What happens if a product is classified incorrectly with the wrong code? Taxes could be assessed at the wrong rate which could result in fines and delays, issues at the border, as well as upset customers. Learn more on the Harmonized System and related global tax concerns.

7. Eliminating taxation minimum obligations

In particular, particularly in the U.K. and EU nations the previous minimum standards for the VAT regime are beginning to disappear.

In the case of imports entering the U.K. In the past, there was to have been a PS135 minimum order amount before VAT applied. That's on its way out along with the low-value consignment stock relief which was applicable for items that fell under PS15. VAT on both must now be collected on the spot by the purchaser at the time of check-out.

At present, there are no modifications regarding the policy for sums above this threshold.

When imports are made into the EU A similar minimum of EUR150 was used to apply, and that too is going away. IOSS customers will be required to collect VAT at the time of sale for all purchases less than that sum.

And many other nations -- including Canada, India, Malaysia and China have been working on similar types of tax changes.

8. Tax issues that are not taxed for 2022 and beyond

Problems with supply

The issue of shortages in labor and supply can affect tax planning.

As an example, with the numerous items being bought that are then returned, how will you deal with the tax collection? Should you alter tax returns for taxes already due?

Online marketplaces

If you offer your products via one of the dozens of online marketplaces such as Amazon or Wayfair, some states and nations are taxing the cost, which could or might not pass on to the seller. Other states are letting such sellers remain free of tax.

Different types of product that are not typical

Many countries that have always taxed taxi services as well as car rental taxis are now trying to tax car sharing services as well.
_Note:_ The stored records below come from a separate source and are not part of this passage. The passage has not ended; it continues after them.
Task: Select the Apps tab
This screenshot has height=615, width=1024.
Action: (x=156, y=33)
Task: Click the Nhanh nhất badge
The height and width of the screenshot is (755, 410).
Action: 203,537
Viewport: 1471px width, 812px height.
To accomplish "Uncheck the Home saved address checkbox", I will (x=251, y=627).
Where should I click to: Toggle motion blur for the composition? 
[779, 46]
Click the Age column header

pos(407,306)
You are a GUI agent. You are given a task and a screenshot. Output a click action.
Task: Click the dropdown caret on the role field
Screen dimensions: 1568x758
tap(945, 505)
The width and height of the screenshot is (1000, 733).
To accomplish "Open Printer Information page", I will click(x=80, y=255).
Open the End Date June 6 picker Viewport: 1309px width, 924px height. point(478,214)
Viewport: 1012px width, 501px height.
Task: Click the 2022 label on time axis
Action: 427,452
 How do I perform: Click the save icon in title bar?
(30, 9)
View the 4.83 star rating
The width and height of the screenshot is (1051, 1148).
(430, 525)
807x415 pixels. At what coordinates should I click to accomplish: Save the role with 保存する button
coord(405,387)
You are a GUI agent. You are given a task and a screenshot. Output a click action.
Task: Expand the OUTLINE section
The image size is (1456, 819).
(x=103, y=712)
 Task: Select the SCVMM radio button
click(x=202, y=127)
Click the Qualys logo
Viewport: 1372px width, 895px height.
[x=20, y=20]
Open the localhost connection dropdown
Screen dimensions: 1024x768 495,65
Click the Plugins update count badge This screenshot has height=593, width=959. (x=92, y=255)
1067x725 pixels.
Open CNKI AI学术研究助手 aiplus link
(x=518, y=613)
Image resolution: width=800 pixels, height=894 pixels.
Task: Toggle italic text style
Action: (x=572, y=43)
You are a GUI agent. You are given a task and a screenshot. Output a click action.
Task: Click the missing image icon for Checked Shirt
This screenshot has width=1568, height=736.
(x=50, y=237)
If you are selling online courses, these also might be subject to taxation. But there are several different ways that courses may differ from one another. There are courses that are live some are recorded. Pre-recorded classes are closer to the product. Some courses require downloading of materials. Certain courses send the materials via mail.

Different countries and localities might approach these types of educational and training scenarios in a different way.

Software?

At present, there are at least ten different types of software categories such as packaged and delivered in the same way as real products, packaged but downloaded electronically customizing, as well as many others. Each type of software may be taxed differently based on the nation and locality in which your company is determined to establish a presencethis nexus question which opened this box of worms at the beginning.

Do you need help with taxes?

Does not provide tax assistance, and this post is designed to provide information and guidance to businesses seeking to learn more about how they can comply with tax laws.

But, Avalara can help you with tax automatization software that makes compliance much more simple. Particularly for small businesses that do business across the U.S. or across international border, there's lots to keep track of. Software for tax compliance might be something worth looking into.